Entries drawn from a collection:
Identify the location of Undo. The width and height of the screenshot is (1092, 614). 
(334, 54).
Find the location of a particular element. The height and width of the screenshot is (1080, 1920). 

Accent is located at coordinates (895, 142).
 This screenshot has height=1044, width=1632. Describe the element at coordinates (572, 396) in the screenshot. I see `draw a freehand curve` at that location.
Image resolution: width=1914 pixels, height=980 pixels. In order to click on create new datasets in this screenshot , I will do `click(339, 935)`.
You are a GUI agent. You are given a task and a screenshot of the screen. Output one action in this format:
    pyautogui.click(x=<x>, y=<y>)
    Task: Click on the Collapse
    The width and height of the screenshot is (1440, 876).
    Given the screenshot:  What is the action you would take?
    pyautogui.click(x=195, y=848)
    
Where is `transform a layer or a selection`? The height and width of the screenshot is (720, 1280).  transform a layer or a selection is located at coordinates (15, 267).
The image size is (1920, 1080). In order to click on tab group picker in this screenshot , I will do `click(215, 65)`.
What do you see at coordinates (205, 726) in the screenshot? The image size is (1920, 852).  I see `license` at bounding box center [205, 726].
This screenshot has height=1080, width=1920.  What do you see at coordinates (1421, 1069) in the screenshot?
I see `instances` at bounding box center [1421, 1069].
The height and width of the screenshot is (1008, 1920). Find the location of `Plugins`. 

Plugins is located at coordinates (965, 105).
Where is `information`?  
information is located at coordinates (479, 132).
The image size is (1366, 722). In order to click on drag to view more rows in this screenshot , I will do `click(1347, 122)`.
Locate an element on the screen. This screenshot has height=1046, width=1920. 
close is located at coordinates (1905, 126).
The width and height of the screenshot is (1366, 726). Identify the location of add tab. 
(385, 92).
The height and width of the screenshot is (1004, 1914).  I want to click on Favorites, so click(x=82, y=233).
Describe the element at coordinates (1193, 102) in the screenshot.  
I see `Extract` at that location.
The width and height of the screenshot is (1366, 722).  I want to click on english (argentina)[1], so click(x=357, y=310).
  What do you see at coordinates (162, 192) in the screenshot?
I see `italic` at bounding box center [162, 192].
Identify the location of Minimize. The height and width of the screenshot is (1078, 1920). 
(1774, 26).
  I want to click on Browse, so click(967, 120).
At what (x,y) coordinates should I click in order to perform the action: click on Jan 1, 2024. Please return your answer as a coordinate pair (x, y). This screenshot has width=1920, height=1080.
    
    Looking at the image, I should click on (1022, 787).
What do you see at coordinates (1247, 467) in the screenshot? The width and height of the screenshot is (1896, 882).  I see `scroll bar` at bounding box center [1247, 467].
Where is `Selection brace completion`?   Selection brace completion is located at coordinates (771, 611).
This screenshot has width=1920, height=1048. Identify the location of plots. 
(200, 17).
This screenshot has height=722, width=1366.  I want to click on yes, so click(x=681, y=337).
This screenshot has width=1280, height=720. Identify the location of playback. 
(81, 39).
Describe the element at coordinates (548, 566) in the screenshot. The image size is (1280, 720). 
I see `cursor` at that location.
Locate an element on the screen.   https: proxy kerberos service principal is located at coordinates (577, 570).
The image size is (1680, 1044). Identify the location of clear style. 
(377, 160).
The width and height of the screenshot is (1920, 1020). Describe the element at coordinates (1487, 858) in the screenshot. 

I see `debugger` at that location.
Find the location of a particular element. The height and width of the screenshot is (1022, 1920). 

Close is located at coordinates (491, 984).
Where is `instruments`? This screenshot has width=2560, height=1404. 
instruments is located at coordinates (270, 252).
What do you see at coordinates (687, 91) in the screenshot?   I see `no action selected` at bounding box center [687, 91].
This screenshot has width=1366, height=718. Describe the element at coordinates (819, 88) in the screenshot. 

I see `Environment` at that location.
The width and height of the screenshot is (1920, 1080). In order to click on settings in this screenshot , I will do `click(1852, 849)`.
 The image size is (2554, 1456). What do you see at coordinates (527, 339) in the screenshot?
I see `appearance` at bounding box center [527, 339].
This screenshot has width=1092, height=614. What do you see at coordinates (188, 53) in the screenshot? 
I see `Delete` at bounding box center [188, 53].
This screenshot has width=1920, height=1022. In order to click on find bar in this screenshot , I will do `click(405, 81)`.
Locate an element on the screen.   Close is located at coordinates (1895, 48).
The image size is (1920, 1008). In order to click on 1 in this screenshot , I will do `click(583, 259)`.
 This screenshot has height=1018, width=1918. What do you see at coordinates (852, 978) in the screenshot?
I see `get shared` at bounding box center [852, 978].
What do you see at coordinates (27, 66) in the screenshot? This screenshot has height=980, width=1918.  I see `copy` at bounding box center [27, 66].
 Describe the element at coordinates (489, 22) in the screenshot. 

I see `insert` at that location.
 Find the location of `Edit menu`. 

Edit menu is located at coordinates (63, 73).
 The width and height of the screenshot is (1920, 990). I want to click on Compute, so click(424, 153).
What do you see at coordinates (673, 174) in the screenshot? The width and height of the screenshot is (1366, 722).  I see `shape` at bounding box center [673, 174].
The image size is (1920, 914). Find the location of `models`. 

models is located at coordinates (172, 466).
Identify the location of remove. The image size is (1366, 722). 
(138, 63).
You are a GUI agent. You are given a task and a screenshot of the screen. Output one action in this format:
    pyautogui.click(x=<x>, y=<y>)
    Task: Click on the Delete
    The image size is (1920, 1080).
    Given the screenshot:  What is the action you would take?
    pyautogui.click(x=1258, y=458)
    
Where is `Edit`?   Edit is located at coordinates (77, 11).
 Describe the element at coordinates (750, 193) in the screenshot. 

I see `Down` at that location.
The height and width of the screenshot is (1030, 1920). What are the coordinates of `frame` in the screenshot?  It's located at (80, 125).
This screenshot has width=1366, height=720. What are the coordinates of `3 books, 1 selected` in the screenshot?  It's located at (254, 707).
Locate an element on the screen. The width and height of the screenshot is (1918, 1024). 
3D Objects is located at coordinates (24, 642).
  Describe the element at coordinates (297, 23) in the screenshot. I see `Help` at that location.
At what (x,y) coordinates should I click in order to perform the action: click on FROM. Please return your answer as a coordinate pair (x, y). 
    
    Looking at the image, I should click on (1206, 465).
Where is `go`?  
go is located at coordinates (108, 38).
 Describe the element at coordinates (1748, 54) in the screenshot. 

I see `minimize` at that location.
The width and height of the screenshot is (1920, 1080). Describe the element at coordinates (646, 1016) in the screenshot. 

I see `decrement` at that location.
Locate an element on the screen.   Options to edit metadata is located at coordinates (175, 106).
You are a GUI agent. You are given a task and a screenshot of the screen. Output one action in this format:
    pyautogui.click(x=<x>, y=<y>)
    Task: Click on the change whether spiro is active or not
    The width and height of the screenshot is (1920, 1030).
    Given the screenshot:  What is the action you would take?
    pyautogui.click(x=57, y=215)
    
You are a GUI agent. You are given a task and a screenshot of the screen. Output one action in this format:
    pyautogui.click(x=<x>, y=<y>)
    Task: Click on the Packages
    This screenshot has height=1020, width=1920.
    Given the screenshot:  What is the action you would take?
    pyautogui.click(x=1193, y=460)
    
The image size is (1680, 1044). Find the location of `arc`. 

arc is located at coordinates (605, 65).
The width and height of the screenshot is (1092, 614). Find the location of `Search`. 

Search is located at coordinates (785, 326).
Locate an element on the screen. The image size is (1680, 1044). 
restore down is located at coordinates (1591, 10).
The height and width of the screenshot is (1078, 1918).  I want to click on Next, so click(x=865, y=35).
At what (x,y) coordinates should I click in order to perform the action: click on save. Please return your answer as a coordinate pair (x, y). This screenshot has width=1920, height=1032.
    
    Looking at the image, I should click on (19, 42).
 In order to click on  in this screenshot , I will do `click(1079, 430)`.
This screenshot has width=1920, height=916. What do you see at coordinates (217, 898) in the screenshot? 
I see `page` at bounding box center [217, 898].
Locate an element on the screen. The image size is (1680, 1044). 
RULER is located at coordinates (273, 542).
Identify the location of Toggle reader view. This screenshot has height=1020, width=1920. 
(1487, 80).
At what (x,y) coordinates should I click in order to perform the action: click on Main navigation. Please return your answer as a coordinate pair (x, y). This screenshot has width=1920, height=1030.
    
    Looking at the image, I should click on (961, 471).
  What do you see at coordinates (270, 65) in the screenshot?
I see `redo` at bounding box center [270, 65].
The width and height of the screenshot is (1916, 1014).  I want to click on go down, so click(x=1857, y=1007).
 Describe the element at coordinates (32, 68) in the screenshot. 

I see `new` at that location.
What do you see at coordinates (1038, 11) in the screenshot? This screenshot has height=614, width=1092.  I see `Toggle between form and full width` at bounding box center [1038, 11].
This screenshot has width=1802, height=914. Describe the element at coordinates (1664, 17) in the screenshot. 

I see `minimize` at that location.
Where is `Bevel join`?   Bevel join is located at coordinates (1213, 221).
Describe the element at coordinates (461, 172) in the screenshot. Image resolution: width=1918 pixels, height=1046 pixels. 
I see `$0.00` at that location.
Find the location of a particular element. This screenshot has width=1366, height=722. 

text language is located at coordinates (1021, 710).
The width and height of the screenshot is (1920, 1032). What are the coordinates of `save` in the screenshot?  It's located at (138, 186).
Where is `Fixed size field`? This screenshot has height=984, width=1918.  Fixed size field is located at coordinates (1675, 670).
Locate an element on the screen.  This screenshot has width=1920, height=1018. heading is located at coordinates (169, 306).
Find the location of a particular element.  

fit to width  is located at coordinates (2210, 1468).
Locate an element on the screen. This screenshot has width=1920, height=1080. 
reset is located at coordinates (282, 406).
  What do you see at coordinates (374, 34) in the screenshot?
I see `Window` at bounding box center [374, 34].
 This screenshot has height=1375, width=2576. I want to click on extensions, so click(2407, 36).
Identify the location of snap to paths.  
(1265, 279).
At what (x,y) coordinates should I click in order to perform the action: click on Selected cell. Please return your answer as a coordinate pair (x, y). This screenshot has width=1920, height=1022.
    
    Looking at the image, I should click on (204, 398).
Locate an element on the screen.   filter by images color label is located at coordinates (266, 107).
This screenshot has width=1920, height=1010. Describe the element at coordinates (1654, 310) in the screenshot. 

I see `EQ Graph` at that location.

#### Requirement
Put the stretch from the start of the data through the line containing "coordinates (15, 267)." into a JSON list of strings, with one string per line and blank lines omitted.

#### Solution to this exercise
[
  "Identify the location of Undo. The width and height of the screenshot is (1092, 614). ",
  "(334, 54).",
  "Find the location of a particular element. The height and width of the screenshot is (1080, 1920). ",
  "Accent is located at coordinates (895, 142).",
  " This screenshot has height=1044, width=1632. Describe the element at coordinates (572, 396) in the screenshot. I see `draw a freehand curve` at that location.",
  "Image resolution: width=1914 pixels, height=980 pixels. In order to click on create new datasets in this screenshot , I will do `click(339, 935)`.",
  "You are a GUI agent. You are given a task and a screenshot of the screen. Output one action in this format:",
  "    pyautogui.click(x=<x>, y=<y>)",
  "    Task: Click on the Collapse",
  "    The width and height of the screenshot is (1440, 876).",
  "    Given the screenshot:  What is the action you would take?",
  "    pyautogui.click(x=195, y=848)",
  "Where is `transform a layer or a selection`? The height and width of the screenshot is (720, 1280).  transform a layer or a selection is located at coordinates (15, 267)."
]